» **To do**
Look at every line of the material and count the ones holding the word "palettes". The answer is the number only.
### Information given ###
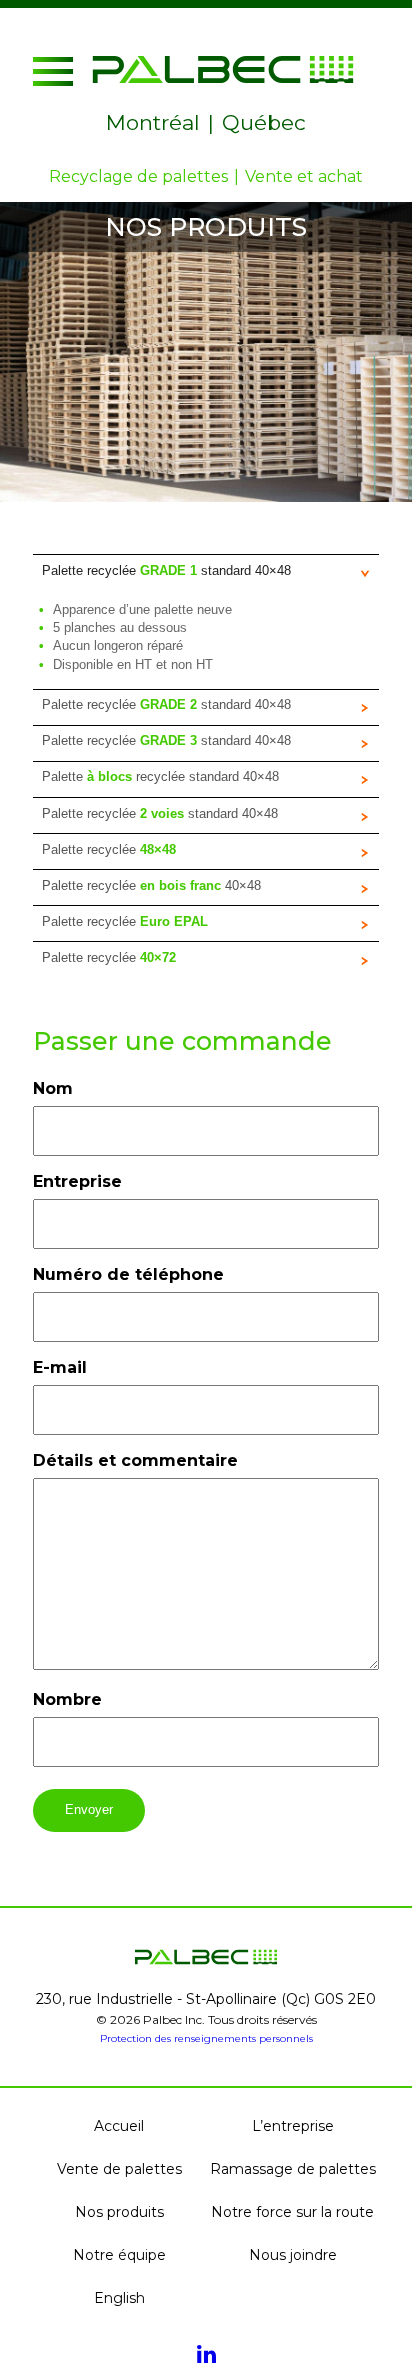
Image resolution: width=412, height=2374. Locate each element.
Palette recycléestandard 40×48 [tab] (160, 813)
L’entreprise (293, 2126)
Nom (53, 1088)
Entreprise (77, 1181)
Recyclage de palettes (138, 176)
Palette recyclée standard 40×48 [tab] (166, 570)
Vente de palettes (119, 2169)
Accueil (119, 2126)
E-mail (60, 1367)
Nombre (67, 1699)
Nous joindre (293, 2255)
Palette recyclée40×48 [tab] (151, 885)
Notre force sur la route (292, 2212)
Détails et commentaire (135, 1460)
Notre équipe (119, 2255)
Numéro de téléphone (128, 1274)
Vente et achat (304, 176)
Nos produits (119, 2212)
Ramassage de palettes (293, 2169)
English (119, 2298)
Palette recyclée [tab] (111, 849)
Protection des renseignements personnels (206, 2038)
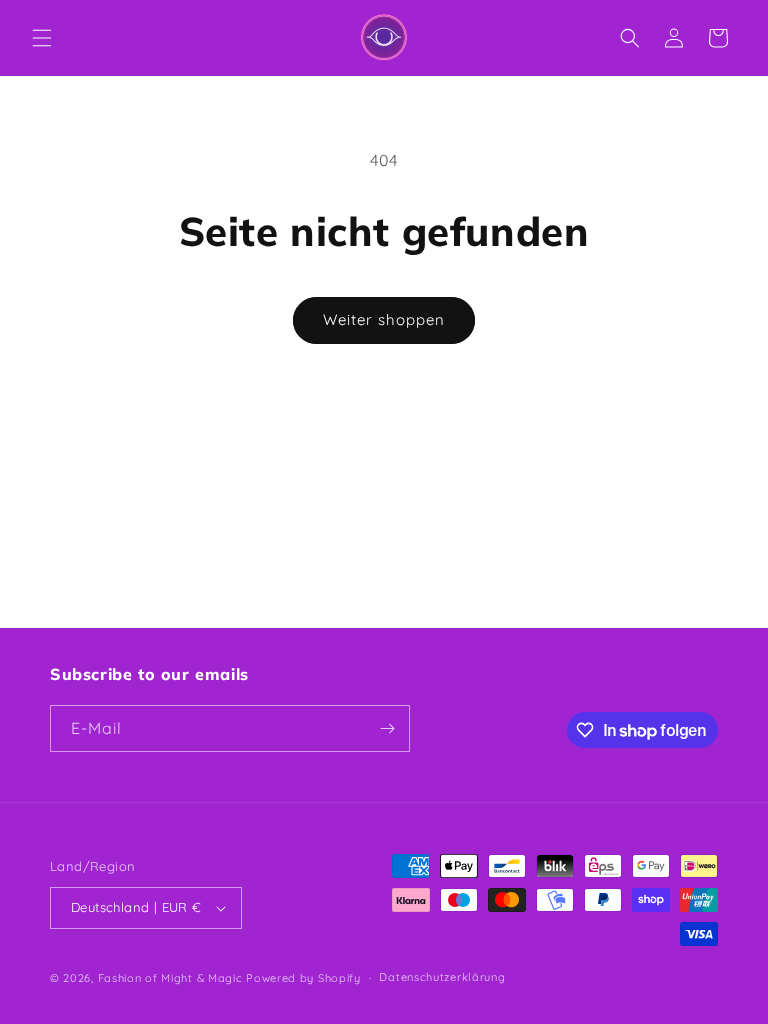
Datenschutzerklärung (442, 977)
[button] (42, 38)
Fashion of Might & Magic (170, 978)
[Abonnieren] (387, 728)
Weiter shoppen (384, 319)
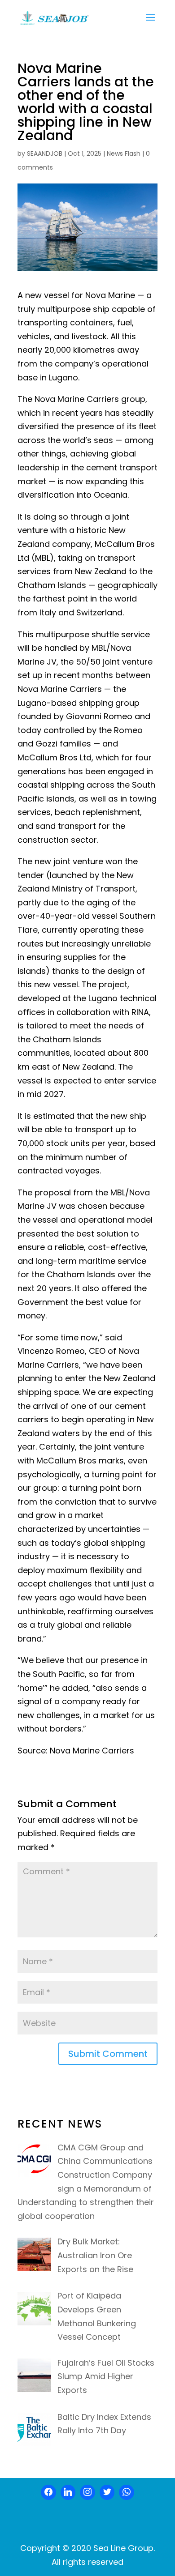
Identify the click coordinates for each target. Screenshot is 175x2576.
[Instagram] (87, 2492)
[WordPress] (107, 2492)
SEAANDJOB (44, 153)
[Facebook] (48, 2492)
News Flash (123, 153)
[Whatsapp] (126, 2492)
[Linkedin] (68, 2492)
###
» **Your response**
3